CREATE FUNCTION public.trigger_update_created_and_modified_date()
RETURNS trigger
LANGUAGE 'plpgsql'
COST 100
VOLATILE NOT LEAKPROOF
AS $BODY$

BEGIN
IF (TG_OP = 'INSERT') THEN
EXECUTE format(E'update "%s" set date_created = \'%s\', date_modified = \'%s\'
WHERE id = %s', TG_TABLE_NAME,CURRENT_TIMESTAMP,CURRENT_TIMESTAMP,NEW.id);
ELSEIF (TG_OP = 'UPDATE') THEN
EXECUTE format(E'update "%s" set date_modified = \'%s\'
WHERE id = %s', TG_TABLE_NAME,CURRENT_TIMESTAMP,NEW.id);
END IF;
RETURN NEW;
END

$BODY$;

 

2.) Create a Trigger on each table

Now for each table in your database, you create a Trigger which defines the event binding between the trigger function defined in 1.) with the events on that table that should execute the aforementioned function.

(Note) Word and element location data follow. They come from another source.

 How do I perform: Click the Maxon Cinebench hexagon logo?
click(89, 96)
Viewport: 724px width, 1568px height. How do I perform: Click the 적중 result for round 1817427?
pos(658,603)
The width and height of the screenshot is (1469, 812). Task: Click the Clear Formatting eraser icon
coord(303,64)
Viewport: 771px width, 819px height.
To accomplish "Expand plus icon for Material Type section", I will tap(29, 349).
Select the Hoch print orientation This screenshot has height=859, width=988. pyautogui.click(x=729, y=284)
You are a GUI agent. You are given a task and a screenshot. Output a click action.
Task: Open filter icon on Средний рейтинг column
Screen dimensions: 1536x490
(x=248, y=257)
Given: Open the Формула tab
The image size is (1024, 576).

For this example, we want the trigger function to execute *after* any insert or update operations, but there a myriad of different conditions you can use for setting up a trigger. Triggers can be defined to execute at the row level, meaning that the trigger function is called for each row that is modified or at the statement level which triggers the function only 1 time no matter how many rows are modified. For our user case, a row level trigger is what we need. Note that I’ve added a condition checking that the trigger only fire if

 pg_trigger_depth()==0 

. Its important to include this otherwise you will end up in a infinite loop of your trigger code updating fields on your row there by causing the same triggers to fire again, etc.


CREATE TRIGGER user_trigger
AFTER INSERT OR UPDATE
ON public.user
FOR EACH ROW
WHEN (((pg_trigger_depth() = 0) ))
EXECUTE PROCEDURE public.trigger_update_created_and_modified_date();

 

Method 2: The pgAdmin Approach

I have no shame in admitting I prefer using the pgAdmin web-based management tool when working with PostgreSQL, it just works!

1.) Define the Trigger Function at the database level

  • Under the database node, expand Schemas, right click on Trigger Functions and click New.
  • Keep the default options the same, specify the name as “trigger_update_created_and_modified_date” and under the Definition tab in the Code text box paste the same SQL as step 1 above.

  • Click “Save”.

2.) Create a Trigger on each table

  • Find and expand the table you want to create the Trigger on, right click on Triggers and click “New”.
  • Give your Trigger a nice name in the General tab.

 

  • Under Definition, select “trigger_update_created_and_modified_date” in the Trigger Function dropdown.

 

  • Under Events:
    • Select “AFTER” in the Fires dropbown.
    • Enable “INSERT” and “UPDATE” within Events.
    • In the WHEN textbox enter the condition
      ((pg_trigger_depth() = 0) )

 

  • Click Save.

Conclusion

Creation and modification timestamps are important, and the integrity and accuracy of each need to be guaranteed in order for those columns to be used within application logic. Rather than rely on human developers to ensure their code properly updates these timestamps, leverage the trigger functionality within PostgreSQL to automatically manage these fields and guarantee their accuracy.